As noted by Law360 earlier this week, Apple, AT&T and others have objected to the potential sale of their customers’ data. The iPhone maker reportedly said that the fallen electronics retailer “doesn’t have the right to sell Apple customer information.”
Apple has asked the court to keep its customer data out of the package of trademarks and other RadioShack assets, since that data isn’t part of the bankruptcy estate.
“In order to protect its customers’ personal information, Apple oversees the collection and use of customer information collected by its retail partners, including RadioShack,” said Apple.
“The reseller agreement between Apple and RadioShack protects information collected by RadioShack regarding purchasers of Apple products and prohibits the proposed sale of such information.”
The Cupertino firm underscored that RadioShack in its reseller agreement expressly disclaimed any rights or interests in the data of customers who bought Apple products from its stores.
As Bloomberg noted Thursday, the hedge fund Standard General in March bought out RadioShack’s 1,700 store leases for $26.2 million. Any personally identifiable customer information collected at point-of-sale stations after the stores sale closed April 1 belongs to General Wireless, a unit of Standard General, and as such shouldn’t be sold at an intellectual property auction, argues the firm.
“General Wireless has an obligation to protect its customers’ personally identifiable information and owns that information,” the objection states.
“Therefore, it respectfully objects to the inclusion of such data in the proposed sale of the debtors’ IP to any party and its transfer to any party other than General Wireless or its subsidiaries.”
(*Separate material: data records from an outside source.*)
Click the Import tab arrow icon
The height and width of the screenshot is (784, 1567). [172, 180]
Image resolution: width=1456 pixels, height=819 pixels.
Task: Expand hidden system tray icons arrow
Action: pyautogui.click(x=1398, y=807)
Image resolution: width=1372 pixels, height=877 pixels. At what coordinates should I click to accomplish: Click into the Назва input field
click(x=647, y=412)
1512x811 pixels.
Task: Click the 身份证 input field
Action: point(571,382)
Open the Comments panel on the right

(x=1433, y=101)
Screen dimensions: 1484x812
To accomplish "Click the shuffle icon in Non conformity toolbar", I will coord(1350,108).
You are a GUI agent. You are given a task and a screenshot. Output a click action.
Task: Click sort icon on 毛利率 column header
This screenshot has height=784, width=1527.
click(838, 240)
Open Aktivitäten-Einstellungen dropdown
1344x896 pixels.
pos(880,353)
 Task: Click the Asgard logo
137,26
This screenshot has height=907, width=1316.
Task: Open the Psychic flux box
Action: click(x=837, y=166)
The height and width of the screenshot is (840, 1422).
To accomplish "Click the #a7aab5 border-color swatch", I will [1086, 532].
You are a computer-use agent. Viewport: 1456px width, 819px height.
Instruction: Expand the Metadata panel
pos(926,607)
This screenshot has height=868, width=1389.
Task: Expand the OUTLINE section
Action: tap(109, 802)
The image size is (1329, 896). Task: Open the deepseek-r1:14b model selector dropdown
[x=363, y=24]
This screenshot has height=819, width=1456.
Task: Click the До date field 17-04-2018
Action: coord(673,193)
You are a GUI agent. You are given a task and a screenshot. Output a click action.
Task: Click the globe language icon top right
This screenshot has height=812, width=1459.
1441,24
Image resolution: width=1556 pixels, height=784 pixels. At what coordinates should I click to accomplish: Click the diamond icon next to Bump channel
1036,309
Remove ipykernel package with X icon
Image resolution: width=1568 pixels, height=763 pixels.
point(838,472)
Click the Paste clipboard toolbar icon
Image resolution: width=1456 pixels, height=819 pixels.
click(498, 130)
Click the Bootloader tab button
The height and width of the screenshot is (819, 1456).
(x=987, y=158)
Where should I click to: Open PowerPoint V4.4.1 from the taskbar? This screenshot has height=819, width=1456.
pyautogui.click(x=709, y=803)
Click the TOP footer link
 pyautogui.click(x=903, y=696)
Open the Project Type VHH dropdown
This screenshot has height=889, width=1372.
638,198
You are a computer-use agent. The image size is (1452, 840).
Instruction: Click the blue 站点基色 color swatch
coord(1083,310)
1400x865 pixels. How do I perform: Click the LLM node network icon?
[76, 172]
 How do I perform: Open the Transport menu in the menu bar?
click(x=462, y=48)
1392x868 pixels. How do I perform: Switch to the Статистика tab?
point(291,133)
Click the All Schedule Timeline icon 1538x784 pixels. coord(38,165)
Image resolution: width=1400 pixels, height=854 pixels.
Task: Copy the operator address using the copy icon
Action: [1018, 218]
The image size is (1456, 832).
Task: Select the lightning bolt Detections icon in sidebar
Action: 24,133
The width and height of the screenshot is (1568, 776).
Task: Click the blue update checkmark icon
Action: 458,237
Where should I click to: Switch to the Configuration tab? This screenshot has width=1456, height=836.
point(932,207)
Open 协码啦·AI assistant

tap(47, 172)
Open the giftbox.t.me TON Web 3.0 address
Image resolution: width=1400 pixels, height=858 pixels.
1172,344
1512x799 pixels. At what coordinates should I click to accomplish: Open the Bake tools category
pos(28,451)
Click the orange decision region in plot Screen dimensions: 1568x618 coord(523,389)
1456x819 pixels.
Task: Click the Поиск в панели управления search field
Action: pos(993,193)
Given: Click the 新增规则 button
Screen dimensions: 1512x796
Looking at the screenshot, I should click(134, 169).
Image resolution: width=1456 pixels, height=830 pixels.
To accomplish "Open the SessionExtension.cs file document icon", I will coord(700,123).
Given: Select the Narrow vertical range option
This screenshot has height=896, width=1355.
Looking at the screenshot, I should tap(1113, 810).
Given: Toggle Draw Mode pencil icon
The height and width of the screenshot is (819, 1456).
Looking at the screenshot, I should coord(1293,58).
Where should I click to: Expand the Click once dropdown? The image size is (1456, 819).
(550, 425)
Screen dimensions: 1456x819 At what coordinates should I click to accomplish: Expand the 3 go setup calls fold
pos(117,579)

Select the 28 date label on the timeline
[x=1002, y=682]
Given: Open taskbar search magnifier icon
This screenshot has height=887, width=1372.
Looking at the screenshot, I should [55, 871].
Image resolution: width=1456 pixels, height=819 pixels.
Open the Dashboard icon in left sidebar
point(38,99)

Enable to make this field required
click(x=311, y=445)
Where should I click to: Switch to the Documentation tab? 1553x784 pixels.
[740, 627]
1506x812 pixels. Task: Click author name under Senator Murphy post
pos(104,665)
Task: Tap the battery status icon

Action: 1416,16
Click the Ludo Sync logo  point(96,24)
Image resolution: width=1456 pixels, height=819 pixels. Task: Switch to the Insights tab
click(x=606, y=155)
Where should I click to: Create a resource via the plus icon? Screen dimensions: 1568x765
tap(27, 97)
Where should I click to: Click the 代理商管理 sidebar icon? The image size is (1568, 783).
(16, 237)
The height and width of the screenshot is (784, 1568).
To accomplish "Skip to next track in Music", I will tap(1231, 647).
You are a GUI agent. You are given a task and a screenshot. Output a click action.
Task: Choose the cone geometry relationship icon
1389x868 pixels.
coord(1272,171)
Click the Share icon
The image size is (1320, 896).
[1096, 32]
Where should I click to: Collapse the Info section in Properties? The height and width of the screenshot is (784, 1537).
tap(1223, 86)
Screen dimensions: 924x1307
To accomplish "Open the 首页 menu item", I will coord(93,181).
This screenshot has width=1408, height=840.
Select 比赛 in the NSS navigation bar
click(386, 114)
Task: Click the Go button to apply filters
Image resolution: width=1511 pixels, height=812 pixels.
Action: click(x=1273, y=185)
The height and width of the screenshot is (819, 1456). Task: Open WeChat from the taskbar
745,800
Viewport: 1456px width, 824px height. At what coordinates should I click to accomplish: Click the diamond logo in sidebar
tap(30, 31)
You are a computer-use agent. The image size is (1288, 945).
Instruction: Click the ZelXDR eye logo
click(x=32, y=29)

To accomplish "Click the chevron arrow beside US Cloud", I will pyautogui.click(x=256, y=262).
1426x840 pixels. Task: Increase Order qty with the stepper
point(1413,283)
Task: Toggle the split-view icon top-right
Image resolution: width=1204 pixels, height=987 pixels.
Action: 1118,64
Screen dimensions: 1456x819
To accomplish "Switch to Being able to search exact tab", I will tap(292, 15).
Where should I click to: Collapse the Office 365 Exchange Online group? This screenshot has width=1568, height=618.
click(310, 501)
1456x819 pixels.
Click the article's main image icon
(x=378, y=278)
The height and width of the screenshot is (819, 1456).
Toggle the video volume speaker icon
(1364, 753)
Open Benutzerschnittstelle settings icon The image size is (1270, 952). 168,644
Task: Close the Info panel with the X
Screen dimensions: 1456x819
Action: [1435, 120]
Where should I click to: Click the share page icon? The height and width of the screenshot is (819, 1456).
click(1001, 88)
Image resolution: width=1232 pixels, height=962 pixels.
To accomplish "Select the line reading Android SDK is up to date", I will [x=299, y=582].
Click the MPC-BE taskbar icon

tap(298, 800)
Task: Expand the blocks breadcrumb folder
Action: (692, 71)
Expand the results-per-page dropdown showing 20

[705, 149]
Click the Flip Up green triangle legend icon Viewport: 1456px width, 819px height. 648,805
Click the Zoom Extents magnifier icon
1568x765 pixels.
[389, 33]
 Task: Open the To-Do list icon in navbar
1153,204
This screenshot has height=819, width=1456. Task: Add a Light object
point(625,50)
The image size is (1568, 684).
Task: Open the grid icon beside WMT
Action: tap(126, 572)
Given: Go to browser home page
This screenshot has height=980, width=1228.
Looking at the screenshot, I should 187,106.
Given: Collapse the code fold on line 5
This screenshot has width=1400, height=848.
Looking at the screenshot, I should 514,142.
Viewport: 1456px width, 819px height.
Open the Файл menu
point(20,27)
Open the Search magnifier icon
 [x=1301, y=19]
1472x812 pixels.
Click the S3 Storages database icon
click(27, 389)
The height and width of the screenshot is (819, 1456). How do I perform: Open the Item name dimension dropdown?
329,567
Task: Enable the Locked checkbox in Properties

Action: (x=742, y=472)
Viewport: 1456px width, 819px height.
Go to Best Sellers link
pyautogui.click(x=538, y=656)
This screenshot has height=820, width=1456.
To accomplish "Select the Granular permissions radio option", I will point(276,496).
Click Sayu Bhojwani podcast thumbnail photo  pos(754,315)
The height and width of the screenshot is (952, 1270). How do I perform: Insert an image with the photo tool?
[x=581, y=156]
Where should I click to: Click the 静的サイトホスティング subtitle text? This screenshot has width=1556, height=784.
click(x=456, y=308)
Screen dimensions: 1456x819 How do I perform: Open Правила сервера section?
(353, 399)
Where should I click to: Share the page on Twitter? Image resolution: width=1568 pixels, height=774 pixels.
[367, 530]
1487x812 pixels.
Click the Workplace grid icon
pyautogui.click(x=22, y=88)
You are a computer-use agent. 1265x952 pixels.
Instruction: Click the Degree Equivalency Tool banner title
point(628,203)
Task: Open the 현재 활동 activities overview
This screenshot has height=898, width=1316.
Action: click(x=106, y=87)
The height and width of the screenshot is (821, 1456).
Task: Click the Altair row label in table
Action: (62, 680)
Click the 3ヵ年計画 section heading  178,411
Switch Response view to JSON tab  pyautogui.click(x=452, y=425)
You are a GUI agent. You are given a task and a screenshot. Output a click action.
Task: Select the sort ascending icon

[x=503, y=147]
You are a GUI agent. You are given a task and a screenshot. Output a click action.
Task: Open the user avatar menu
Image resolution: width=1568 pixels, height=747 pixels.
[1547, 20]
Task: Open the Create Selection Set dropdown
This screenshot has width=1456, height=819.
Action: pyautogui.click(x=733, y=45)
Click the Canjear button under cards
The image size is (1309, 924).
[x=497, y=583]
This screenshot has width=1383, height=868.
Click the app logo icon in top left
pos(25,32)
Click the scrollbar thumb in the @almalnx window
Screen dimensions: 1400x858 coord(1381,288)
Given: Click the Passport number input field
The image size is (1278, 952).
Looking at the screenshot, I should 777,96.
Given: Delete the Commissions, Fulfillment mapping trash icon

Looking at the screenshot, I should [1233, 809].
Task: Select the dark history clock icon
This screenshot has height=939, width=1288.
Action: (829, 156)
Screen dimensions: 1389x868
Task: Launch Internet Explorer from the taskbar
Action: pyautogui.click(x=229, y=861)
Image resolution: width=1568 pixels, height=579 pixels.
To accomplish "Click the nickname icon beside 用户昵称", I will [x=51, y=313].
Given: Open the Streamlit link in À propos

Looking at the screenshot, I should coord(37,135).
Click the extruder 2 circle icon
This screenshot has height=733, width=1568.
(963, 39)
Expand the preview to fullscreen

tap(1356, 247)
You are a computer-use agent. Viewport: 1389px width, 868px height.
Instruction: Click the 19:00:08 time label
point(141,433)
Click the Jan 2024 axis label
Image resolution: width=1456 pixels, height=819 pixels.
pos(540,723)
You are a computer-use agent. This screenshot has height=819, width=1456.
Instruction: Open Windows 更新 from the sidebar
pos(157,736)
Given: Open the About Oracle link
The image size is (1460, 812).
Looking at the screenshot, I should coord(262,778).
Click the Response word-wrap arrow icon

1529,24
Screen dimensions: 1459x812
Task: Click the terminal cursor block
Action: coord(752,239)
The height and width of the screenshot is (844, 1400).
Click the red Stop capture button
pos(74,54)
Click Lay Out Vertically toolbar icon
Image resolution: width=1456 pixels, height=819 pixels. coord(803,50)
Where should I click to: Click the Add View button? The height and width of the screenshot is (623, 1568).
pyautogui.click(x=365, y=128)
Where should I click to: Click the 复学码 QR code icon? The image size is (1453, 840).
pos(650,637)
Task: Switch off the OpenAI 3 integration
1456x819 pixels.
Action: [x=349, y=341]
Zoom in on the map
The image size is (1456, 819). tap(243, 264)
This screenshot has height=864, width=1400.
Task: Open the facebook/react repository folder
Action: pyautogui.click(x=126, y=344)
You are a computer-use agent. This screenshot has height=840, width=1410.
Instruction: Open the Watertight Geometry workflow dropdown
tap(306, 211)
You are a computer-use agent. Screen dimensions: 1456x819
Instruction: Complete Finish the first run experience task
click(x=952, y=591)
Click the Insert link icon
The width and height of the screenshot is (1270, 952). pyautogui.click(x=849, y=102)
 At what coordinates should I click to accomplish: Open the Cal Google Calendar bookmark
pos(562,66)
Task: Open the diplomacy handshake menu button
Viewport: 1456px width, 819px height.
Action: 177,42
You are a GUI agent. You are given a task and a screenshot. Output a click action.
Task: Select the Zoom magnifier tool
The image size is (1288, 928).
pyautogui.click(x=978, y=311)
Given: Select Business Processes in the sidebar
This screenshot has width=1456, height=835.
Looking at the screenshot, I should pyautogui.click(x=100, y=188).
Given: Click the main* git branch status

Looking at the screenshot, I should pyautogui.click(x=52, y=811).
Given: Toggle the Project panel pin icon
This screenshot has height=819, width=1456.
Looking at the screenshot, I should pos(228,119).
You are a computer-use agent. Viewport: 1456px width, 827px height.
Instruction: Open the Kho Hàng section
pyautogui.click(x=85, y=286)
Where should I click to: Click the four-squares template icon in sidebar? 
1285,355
Carrier AT&T reportedly suspects that the debtor “seemingly intends” to include customer information it obtained by selling AT&T devices.
AT&T’s own objection states that customer data must not be sold free and clear of liability so it can sue the debtor for damages if any of its information is misused.
RadioShack has about 117 million customer records on file. About 67 million physical addresses, 8.5 million email addresses and various data points about purchase history could be up for grabs unless Apple, AT&T and others succeed in their motion to exclude this data from the sale.
U.S. Bankruptcy Judge Brendan L. Shannon apparently said he would not approve a customer data sale that he finds impermissible.